▸ TEXT EXTRACT
######
There is ample evidence from as early as the fourth century that dance was a frequent occurrence in church, serving as a component of liturgical services on special occasions, especially Easter and Christmas. That the tradition continued throughout the Middle Ages is attested to by a twelfth-century description of girls dancing during the Easter celebrations in London and references to thirteenth-century clerics in Gournay (near Rouen, France) dancing as a part of the feasts of the Innocents and of St. Madeline. The troubadour Pierre de Corbiac wrote in his Tesaur around the year 1250 that he knew how "to dance the Sanctus and the Agnus and the Cunctipotens," which refers to three prayers chanted during the celebration of the Mass. In 1313, members of the congregation of St. Bartholomew in Tauste, Spain, were taught by Rabbi Hacén ben Salomo to perform choral dances around the altar. All of this is clear evidence that throughout the period, dancing continued to be associated with sacred occasions, including the celebration of the Mass, and that laymen as well as clerics took part.

Prohibitions.

At the same time, there are also frequent warnings throughout the period against dance, beginning as early as the late sixth century, when the rather austere English monk, St. Augustine of Canterbury (d. 604), wrote that "it is better to dig and plough on festival days than to dance," a sentiment echoed a century later by the theologian and English historian the Venerable Bede (673–735). A number of church writings indicate that dancing was frowned upon because it was considered to have pagan as well as erotic overtones. In the first decade of the thirteenth century both the bishop of Paris and the Council of Avignon forbade dancing the carol in processions or during the vigil ceremonies on saints' days, and in 1325 the General Chapter of the Church in Paris threatened excommunication for clerics who danced on any occasion, with the exception of sacred dancing on Christmas and the feasts of St. Nicholas and St. Catherine. An extremely negative view of dancing is found in the fourteenth-century preacher's handbook Fasciculus morum, which describes a scene in which the devil gathers up his followers by sending one of his daughters to lead a round dance. The same source also connects dancing to gluttony and lechery in the midst of a discussion of the sin of Sloth:

Notice that it is absurd to say that such worldly joy as is generated by dancing and singing and the like on holy day—activities which rouse people rather to gluttony, lechery, and similar wretched deeds than to the praise of God and his saints—can possibly please God; and yet they think they please him the more they devote themselves to such unwarranted activities.
######
▸ STORED DATA
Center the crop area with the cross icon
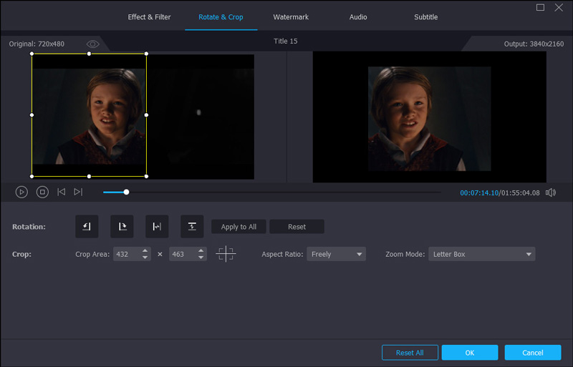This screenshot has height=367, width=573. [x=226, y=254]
######
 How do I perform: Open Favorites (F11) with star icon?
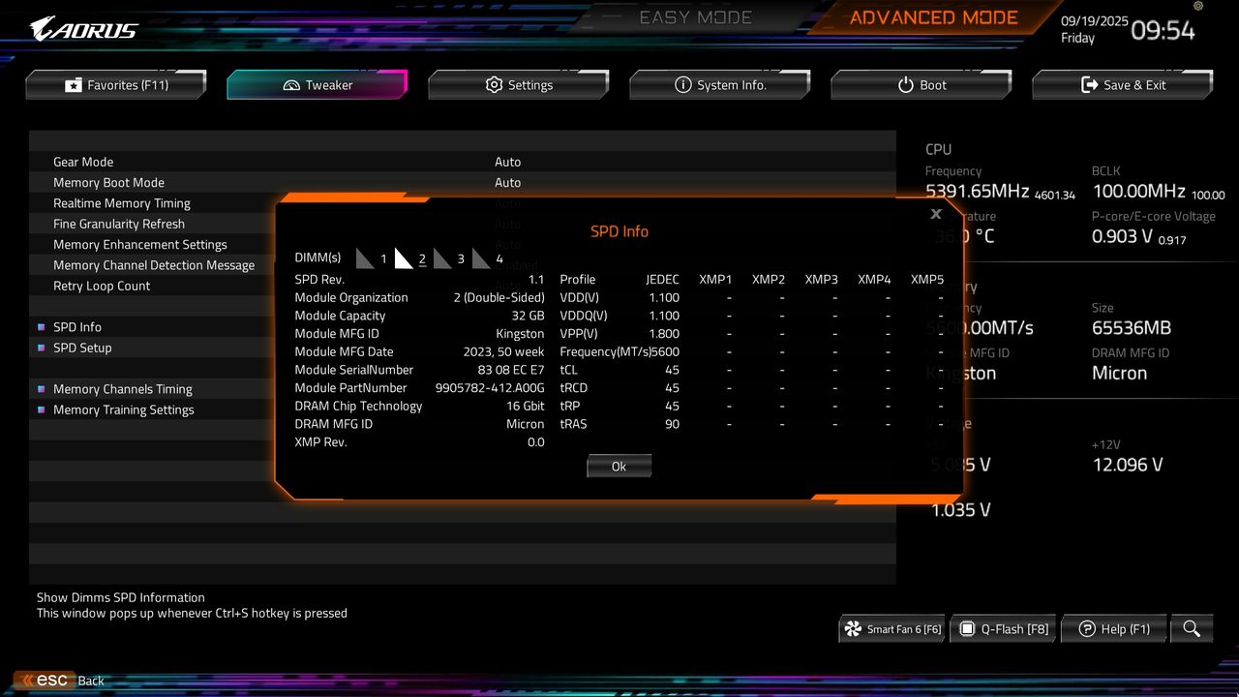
######
▸ TASK BRIEF
Transcribe the portion of the text on dance in the medieval church starting with "Notice that it" and going on through "such unwarranted activities.". The material above has no connection to the text on dance in the medieval church.

▸ REPLY
Notice that it is absurd to say that such worldly joy as is generated by dancing and singing and the like on holy day—activities which rouse people rather to gluttony, lechery, and similar wretched deeds than to the praise of God and his saints—can possibly please God; and yet they think they please him the more they devote themselves to such unwarranted activities.